Erianthus is a genus of tall, perennial grasses in the Poaceae family. It includes nine species native to the Americas, ranging from the eastern and southeastern United States to parts of Central America and the Caribbean, northern South America, and to Brazil to northeastern Argentina.

== Taxonomy ==
Erianthus belongs to the Andropogoneae tribe and within that tribe they belong to the saccharine subtribe. The Genus Erianthus was established by Michaux in Flora Boreali-Americana in 1803 . It is a primitve genus of the "saccharine complex" and is widely distributed in America, Mediterranean, India, China, South East Asia, and New Guinea.

== Description ==
Erianthus is a native Ornamental grass in the Poaceae family and is closely related to sugarcane. They are found naturally in wetlands, marshes, and ditches. Erianthus can grow 15'-20' tall in tropical areas and have large arching leaf blades with sharp edges.

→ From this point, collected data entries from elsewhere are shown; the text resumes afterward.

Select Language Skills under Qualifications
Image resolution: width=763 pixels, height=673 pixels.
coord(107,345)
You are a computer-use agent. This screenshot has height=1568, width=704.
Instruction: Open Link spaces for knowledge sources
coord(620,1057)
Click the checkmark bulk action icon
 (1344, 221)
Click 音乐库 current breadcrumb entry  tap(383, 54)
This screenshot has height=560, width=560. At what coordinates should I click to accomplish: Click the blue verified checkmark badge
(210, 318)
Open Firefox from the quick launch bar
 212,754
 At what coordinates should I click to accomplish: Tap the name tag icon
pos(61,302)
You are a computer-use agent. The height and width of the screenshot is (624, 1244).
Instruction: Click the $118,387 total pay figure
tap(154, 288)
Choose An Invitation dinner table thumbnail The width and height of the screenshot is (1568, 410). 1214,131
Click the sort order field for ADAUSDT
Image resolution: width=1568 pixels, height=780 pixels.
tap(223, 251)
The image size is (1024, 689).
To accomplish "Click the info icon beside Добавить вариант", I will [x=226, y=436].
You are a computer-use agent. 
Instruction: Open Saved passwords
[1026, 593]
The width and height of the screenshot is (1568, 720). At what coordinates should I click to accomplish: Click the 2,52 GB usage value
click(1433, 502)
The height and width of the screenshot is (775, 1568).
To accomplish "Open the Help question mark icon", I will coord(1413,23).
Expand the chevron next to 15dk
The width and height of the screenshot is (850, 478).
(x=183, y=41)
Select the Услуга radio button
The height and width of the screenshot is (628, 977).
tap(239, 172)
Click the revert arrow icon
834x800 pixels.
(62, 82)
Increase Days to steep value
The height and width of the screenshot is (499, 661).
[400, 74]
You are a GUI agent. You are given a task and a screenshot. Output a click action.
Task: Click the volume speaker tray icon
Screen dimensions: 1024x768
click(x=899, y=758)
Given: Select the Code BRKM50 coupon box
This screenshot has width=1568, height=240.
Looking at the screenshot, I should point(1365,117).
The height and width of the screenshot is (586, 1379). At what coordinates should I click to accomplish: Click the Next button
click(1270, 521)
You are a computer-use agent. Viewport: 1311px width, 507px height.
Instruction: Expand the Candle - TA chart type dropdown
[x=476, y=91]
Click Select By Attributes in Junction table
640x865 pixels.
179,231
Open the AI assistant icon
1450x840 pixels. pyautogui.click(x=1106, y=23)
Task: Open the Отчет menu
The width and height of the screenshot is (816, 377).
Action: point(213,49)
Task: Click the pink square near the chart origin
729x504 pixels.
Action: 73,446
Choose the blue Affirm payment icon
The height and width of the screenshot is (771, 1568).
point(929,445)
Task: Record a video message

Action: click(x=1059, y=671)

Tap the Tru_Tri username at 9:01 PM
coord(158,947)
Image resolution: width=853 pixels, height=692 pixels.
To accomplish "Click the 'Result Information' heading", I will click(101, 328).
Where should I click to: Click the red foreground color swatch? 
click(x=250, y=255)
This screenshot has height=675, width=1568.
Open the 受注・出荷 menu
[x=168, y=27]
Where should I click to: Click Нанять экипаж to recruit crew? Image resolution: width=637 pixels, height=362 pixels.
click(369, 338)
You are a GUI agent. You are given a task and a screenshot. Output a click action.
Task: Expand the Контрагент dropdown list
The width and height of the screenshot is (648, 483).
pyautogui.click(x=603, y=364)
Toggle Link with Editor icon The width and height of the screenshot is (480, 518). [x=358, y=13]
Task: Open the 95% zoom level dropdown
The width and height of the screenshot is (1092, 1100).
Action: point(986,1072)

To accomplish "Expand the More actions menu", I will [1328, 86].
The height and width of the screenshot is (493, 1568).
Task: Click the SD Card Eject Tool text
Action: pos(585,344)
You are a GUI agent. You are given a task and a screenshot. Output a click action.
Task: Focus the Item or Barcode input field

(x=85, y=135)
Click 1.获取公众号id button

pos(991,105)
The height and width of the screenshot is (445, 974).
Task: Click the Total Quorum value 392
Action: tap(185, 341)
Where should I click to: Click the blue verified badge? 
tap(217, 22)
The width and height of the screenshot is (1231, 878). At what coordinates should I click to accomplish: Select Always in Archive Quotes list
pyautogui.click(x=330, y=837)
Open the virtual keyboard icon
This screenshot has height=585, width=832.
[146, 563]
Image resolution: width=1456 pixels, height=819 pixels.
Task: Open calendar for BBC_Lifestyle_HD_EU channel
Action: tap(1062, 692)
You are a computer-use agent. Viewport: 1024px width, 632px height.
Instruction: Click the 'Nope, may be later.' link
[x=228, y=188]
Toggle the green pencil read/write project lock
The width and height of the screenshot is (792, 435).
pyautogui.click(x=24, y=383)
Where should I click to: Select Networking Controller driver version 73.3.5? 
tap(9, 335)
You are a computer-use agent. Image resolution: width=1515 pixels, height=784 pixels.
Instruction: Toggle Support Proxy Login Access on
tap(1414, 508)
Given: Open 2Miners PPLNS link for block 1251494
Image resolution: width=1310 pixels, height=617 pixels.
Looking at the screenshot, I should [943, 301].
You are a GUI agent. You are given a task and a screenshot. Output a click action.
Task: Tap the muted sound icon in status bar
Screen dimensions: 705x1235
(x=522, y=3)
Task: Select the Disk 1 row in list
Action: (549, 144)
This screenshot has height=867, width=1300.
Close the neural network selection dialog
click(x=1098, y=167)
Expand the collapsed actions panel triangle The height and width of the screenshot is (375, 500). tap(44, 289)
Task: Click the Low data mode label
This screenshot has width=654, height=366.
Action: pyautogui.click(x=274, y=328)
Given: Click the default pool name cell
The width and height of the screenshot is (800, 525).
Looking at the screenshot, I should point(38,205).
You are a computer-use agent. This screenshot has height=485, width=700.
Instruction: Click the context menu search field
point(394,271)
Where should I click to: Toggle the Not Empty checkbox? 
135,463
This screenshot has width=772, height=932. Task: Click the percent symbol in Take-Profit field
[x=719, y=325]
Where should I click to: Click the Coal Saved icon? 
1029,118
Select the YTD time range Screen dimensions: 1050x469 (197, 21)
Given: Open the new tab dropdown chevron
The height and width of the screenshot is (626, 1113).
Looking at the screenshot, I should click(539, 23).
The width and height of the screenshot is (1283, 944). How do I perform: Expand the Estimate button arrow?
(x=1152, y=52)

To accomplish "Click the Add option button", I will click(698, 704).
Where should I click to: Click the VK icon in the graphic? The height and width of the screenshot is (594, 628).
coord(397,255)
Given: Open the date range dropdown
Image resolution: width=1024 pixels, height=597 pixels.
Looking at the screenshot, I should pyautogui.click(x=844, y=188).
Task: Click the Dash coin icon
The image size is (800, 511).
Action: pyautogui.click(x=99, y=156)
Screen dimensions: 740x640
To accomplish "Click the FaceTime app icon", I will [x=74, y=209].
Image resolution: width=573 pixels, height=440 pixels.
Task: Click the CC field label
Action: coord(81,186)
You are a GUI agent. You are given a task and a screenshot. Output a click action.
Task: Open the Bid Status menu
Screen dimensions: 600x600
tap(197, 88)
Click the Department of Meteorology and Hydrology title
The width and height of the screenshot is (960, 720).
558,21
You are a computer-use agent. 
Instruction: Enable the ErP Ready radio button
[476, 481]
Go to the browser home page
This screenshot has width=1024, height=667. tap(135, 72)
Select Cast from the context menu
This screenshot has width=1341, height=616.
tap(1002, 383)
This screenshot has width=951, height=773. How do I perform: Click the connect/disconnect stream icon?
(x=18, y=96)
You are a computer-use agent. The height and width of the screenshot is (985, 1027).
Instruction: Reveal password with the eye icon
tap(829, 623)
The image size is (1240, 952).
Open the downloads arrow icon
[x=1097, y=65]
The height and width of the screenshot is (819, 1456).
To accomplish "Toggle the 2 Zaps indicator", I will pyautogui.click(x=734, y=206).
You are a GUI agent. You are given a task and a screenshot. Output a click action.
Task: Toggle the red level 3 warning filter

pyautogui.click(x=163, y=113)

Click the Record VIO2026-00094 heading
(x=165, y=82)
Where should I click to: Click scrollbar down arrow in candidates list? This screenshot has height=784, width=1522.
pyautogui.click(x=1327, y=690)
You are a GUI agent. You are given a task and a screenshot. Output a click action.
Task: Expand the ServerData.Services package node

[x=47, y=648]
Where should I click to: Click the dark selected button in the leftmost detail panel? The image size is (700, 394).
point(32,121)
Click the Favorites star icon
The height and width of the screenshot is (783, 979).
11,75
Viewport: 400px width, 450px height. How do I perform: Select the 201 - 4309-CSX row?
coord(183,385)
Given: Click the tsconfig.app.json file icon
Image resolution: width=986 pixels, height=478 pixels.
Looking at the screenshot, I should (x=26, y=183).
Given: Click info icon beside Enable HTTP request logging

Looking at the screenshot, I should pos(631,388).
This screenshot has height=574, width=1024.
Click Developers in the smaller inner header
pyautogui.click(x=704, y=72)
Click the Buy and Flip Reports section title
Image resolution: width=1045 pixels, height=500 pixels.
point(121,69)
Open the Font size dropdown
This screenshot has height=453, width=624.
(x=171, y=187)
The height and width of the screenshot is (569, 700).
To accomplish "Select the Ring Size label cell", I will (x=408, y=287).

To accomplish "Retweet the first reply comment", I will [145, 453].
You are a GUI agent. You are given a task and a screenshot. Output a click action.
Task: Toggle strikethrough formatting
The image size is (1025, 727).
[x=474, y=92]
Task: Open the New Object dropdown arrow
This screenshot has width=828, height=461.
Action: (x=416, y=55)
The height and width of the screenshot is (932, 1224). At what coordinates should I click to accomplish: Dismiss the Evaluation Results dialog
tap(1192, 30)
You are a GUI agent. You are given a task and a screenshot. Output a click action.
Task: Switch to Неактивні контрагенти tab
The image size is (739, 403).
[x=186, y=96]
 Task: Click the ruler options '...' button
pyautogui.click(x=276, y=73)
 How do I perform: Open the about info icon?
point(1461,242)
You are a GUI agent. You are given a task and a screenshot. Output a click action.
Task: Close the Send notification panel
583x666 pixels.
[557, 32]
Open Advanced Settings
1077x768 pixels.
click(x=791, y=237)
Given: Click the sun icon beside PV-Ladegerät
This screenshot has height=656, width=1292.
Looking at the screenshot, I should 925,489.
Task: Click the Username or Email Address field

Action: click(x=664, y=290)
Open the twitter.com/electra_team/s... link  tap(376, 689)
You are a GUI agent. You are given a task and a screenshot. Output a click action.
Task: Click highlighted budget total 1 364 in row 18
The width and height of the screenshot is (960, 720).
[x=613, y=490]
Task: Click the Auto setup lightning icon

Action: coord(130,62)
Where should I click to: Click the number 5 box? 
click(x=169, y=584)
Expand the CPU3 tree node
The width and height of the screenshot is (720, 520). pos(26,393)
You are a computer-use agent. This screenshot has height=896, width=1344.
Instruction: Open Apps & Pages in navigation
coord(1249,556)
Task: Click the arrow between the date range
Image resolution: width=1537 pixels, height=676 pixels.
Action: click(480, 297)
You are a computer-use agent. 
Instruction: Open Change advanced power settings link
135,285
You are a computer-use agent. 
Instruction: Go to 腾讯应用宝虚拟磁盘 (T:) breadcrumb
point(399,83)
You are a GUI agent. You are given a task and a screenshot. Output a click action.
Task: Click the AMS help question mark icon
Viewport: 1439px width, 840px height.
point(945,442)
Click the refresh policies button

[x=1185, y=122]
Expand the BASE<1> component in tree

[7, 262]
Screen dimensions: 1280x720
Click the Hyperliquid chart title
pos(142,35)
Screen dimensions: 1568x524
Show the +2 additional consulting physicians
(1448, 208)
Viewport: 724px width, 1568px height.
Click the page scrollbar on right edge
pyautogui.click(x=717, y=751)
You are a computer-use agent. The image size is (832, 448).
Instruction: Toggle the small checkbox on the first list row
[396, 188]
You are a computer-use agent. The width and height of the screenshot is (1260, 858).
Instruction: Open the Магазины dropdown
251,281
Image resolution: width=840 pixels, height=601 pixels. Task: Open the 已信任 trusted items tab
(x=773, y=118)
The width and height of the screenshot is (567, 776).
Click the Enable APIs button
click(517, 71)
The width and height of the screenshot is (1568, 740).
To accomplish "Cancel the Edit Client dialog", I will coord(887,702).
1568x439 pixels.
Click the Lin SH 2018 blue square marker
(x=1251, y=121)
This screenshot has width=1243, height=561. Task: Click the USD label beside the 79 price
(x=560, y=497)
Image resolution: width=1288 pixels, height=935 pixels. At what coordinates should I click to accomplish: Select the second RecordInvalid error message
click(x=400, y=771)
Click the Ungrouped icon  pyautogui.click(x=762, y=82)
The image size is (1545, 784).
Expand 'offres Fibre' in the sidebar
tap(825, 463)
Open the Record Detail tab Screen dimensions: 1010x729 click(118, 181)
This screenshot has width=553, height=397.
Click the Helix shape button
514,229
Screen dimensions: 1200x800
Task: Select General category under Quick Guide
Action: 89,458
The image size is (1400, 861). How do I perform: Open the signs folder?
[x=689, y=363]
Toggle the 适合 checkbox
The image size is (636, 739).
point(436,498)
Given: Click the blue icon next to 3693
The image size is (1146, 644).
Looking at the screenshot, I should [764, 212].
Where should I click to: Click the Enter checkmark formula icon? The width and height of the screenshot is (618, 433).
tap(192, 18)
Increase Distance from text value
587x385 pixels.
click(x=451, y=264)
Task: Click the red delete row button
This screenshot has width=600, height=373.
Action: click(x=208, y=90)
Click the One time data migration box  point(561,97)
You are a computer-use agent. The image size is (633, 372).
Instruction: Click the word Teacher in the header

The leaves of the Erianthus plant are long and narrow, and are located on the lower stem. The leaves can be 4–5 ft across and are medium gray-green with a white mid vein. The leaves are bilaterally serrated and have fine hairs. The top surface of the leaf near the base of the blade is covered with long, fuzzy, and tan-yellowish hairs that also cover the ligule.

== Habitat ==
Erianthus is usually found in dry to moist fields, meadows, roadsides, and woodland influenced by incendiary fires. They need 6 or more hours of direct sunlight everyday.

== Flowers ==
The flower heads are pale, silvery, feathery plumes at the tips of tall flower stalks that appear in late summer and early fall. The inflorescence occurs at the stem tip.

== Uses ==
Erianthus has a high biomass productivity, is drought tolerant, and disease resistant. Breeders use Erianthus to transfer beneficial traits to sugarcane such as genetic diversity and stress intolerance which makes the crop more productive. Erianthus giganteus contributes to the wetland ecosystem by loosing portions of its leaf and culm biomass during senescence. This supports rapid microbial composition because the carbon dioxide and nutrients are released before the plant reaches the surface.

== Seed dispersal ==
The main seed dispersal mechanism is wind and water.

==Species==
Nine species are accepted.
- Erianthus alopecuroides (L.) Elliott
- Erianthus angustifolius Nees
- Erianthus asper Nees
- Erianthus brevibarbis Michx.
- Erianthus coarctatus Fernald
- Erianthus contortus Baldwin ex Elliott
- Erianthus giganteus (Walter) P.Beauv.
- Erianthus strictus Baldwin
- Erianthus trinii (Hack.) Hack.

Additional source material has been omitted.